La ratification par la Belgique de la Convention de Vienne sur la succession d’États en matière de traités de l’ONU de 1978 serait une première étape importante. Elle éviterait d’accentuer la crise en cas de scission soudaine. Cette convention règlerait de facto un certain nombre de problèmes complexes de succession d’ordres juridique et économique, rassurant la communauté internationale et l’UE. L’UE pourrait avoir un rôle important à jouer dans cette étape au vu de la crise économique en cours affaiblissant l’euro et la crédibilité européenne.

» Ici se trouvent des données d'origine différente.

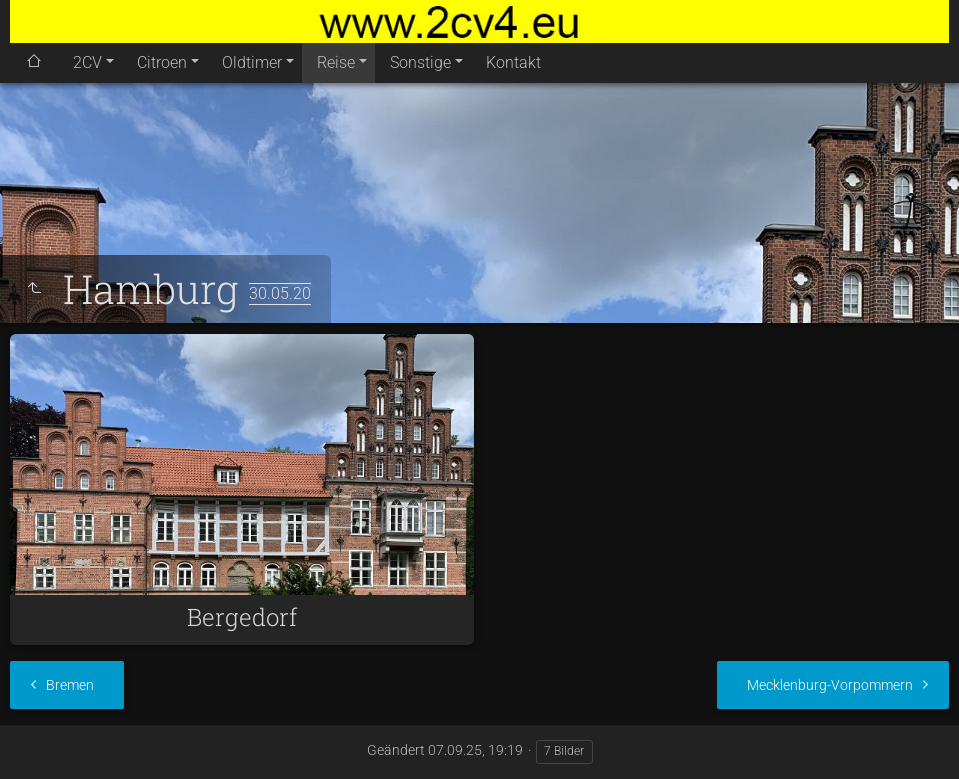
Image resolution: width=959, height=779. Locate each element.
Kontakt (513, 62)
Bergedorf (242, 617)
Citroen (162, 62)
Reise (336, 62)
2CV (87, 62)
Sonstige (420, 62)
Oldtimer (252, 62)
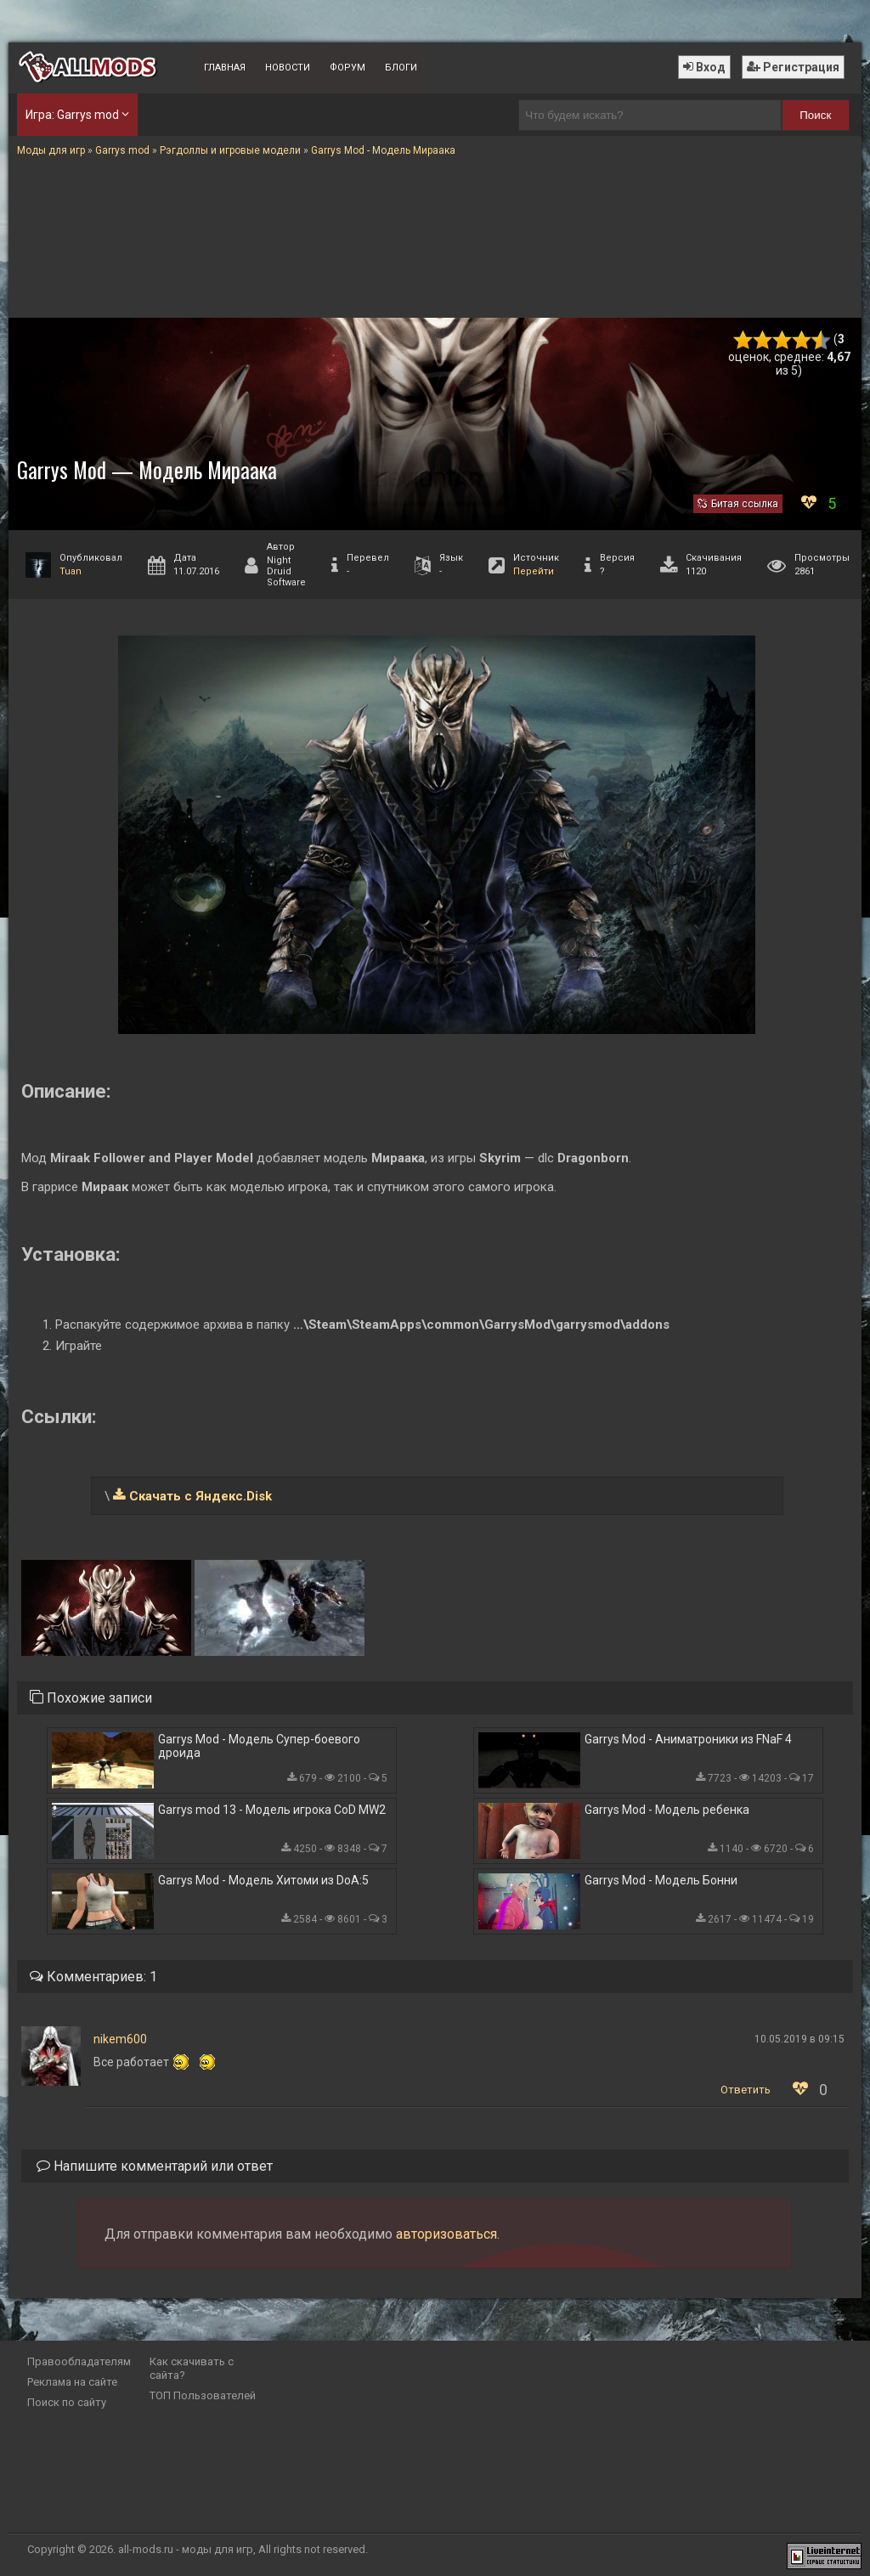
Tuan (70, 571)
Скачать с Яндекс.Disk (200, 1496)
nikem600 (120, 2039)
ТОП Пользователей (203, 2395)
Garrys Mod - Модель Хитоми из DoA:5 (263, 1880)
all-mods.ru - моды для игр (185, 2549)
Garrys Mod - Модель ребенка (667, 1809)
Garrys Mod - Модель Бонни (661, 1880)
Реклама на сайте (72, 2381)
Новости (287, 67)
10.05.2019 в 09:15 (799, 2039)
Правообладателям (79, 2361)
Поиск (815, 115)
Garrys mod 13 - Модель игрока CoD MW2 (272, 1809)
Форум (347, 67)
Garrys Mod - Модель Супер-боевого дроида (259, 1746)
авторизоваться (446, 2234)
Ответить (745, 2089)
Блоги (401, 67)
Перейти (533, 571)
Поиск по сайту (66, 2402)
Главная (225, 67)
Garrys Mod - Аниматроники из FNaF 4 (688, 1739)
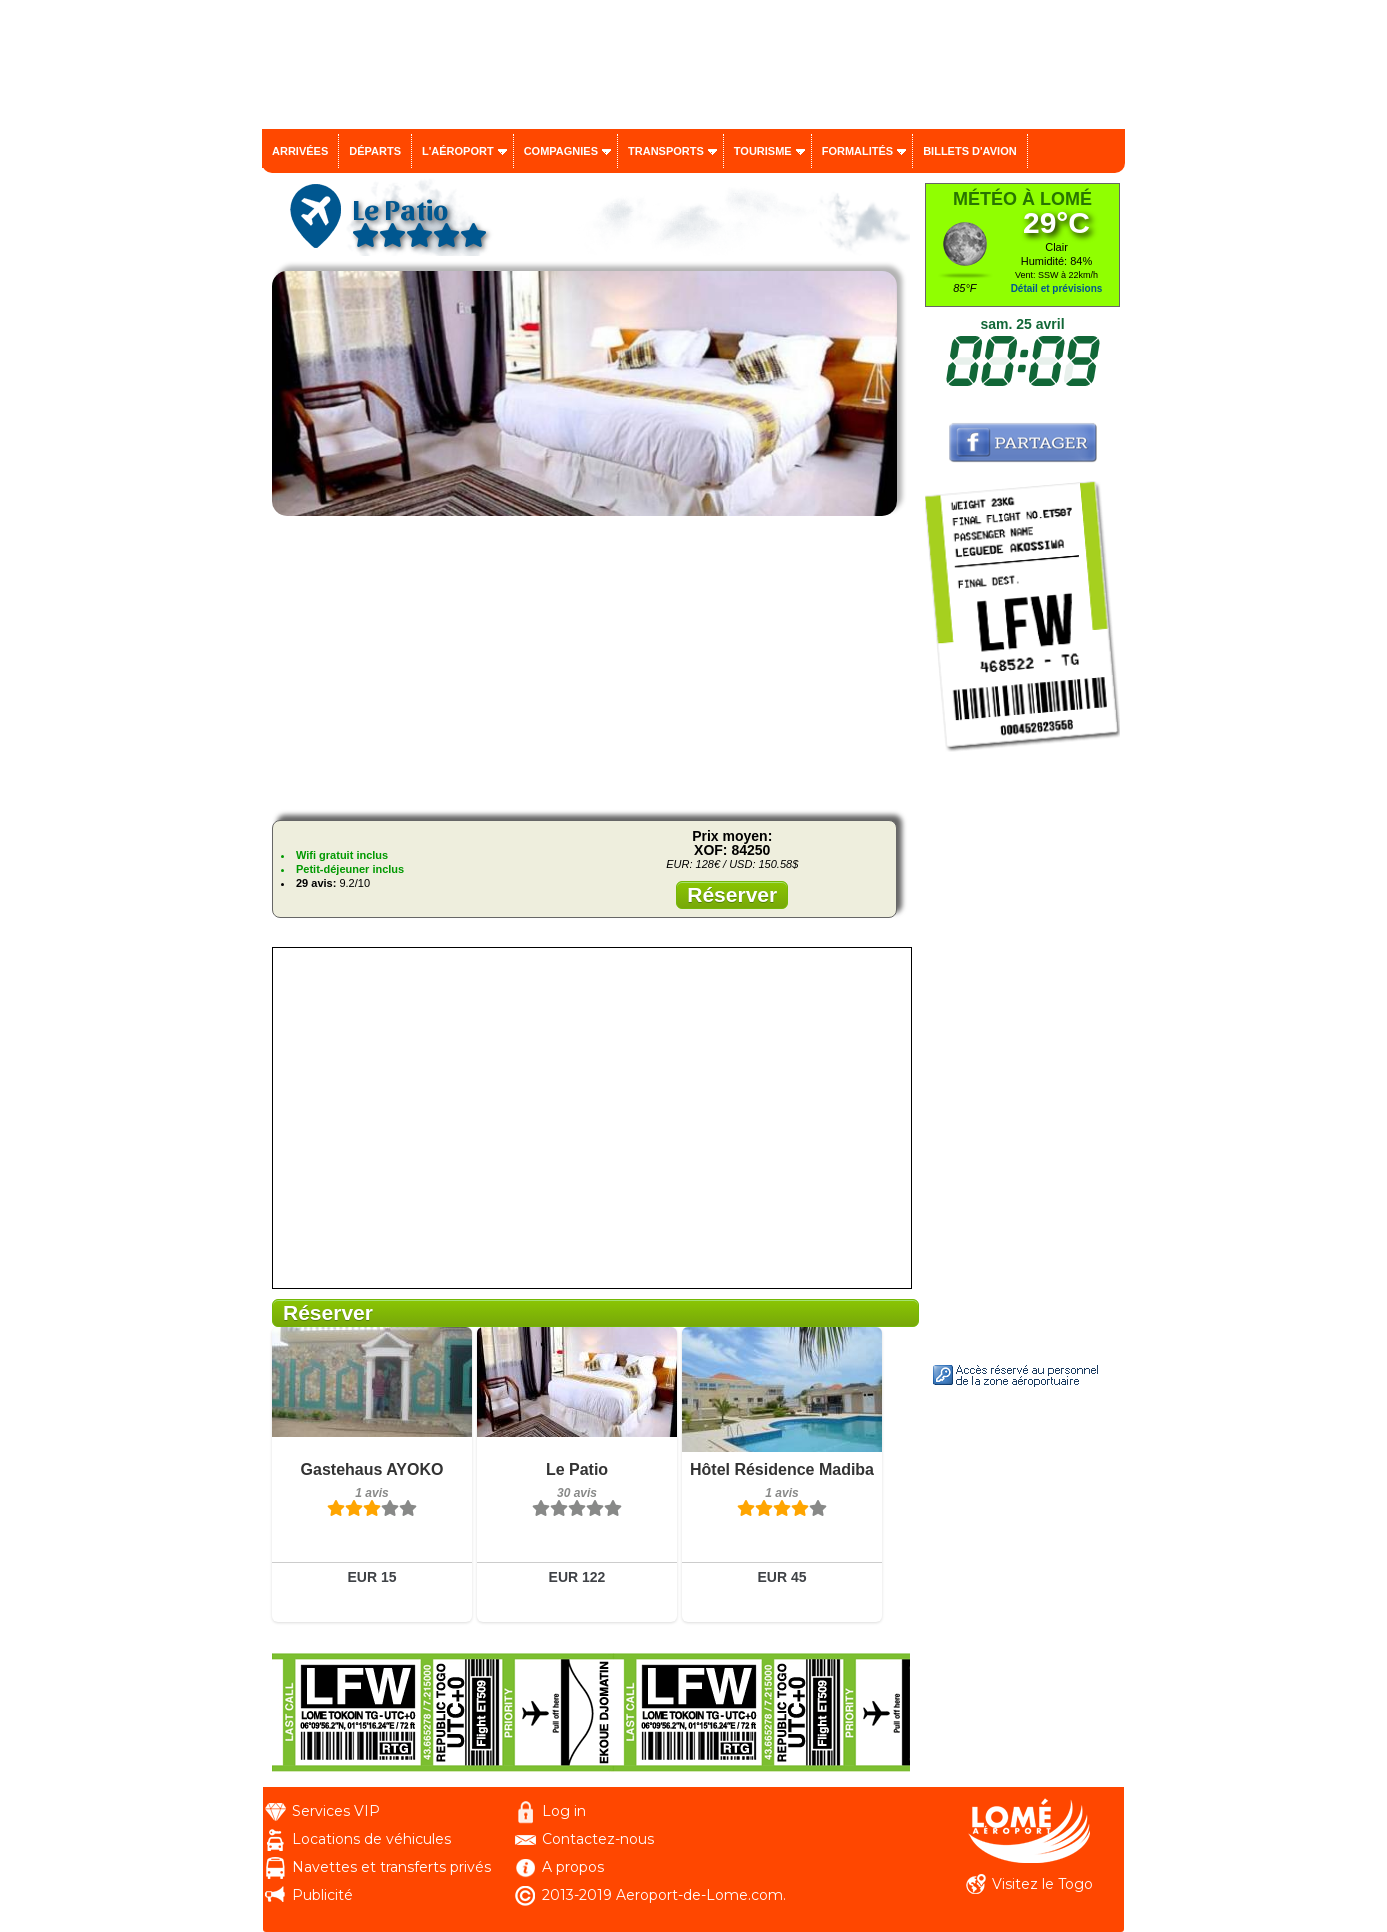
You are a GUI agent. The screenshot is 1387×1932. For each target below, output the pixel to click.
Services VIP (336, 1811)
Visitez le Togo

Créer une unité culturelle pour réinventer une « âme belge » meurtrie

Endettée à plus de 90% de son PIB, la Belgique pourrait faire des réformes structurelles. Elle en est toutefois privée en raison d’un gouvernement sans majorité depuis près de 2 ans, situation propice à une augmentation de la dette post-crise et à l’affaiblissement de l’euro. Les partenaires européens ont donc tout intérêt à intensifier leur lobbying auprès des politiques belges afin qu’ils trouvent rapidement une solution à ce statu quo politique nuisant aux finances belges et pouvant affaiblir de nouveau l’euro.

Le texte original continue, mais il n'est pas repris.